Reproduce word for word the lines of the items below, from the line containing "Task: Click the CONFIGURE button" through the line containing "pos(166,194)", inclusive, and output nothing else.

++++

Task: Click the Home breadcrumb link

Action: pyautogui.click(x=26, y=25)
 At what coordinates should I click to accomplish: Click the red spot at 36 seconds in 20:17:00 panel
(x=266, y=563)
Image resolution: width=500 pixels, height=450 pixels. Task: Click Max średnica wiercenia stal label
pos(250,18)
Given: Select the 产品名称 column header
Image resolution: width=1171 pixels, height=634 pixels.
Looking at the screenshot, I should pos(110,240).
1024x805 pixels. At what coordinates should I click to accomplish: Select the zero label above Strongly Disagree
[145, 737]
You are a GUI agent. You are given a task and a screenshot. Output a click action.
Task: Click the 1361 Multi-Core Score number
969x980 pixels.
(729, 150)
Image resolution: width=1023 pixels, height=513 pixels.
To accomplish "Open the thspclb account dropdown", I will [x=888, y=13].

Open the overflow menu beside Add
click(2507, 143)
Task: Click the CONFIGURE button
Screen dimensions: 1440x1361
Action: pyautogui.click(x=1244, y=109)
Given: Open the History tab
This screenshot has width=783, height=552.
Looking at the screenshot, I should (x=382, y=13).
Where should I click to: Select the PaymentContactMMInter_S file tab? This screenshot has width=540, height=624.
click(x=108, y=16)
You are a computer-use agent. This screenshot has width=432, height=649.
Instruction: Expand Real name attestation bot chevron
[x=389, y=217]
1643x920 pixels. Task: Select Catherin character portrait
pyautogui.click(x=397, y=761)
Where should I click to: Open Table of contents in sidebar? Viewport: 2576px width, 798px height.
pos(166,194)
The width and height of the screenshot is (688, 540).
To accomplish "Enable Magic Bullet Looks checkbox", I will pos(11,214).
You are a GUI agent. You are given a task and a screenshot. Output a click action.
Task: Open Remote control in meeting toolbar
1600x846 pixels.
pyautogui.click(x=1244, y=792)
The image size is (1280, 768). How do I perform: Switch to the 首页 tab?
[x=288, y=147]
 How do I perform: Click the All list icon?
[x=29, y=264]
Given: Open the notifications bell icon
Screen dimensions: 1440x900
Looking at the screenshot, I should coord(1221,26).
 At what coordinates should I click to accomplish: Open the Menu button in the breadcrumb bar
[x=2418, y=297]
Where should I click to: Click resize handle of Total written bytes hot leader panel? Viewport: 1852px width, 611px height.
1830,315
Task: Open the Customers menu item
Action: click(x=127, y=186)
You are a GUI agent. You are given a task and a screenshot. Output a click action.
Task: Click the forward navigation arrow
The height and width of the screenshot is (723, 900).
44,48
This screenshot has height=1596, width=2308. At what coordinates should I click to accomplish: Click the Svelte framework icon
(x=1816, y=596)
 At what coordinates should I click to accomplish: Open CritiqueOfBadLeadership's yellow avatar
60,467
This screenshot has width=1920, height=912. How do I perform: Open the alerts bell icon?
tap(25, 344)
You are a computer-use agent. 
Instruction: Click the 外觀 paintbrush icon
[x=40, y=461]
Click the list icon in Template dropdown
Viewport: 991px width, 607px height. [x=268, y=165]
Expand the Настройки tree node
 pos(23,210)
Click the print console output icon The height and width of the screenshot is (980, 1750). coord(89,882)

++++

**Correct result:**
Task: Click the CONFIGURE button
Screen dimensions: 1440x1361
Action: pyautogui.click(x=1244, y=109)
Given: Open the History tab
This screenshot has width=783, height=552.
Looking at the screenshot, I should (x=382, y=13).
Where should I click to: Select the PaymentContactMMInter_S file tab? This screenshot has width=540, height=624.
click(x=108, y=16)
You are a computer-use agent. This screenshot has width=432, height=649.
Instruction: Expand Real name attestation bot chevron
[x=389, y=217]
1643x920 pixels. Task: Select Catherin character portrait
pyautogui.click(x=397, y=761)
Where should I click to: Open Table of contents in sidebar? Viewport: 2576px width, 798px height.
pos(166,194)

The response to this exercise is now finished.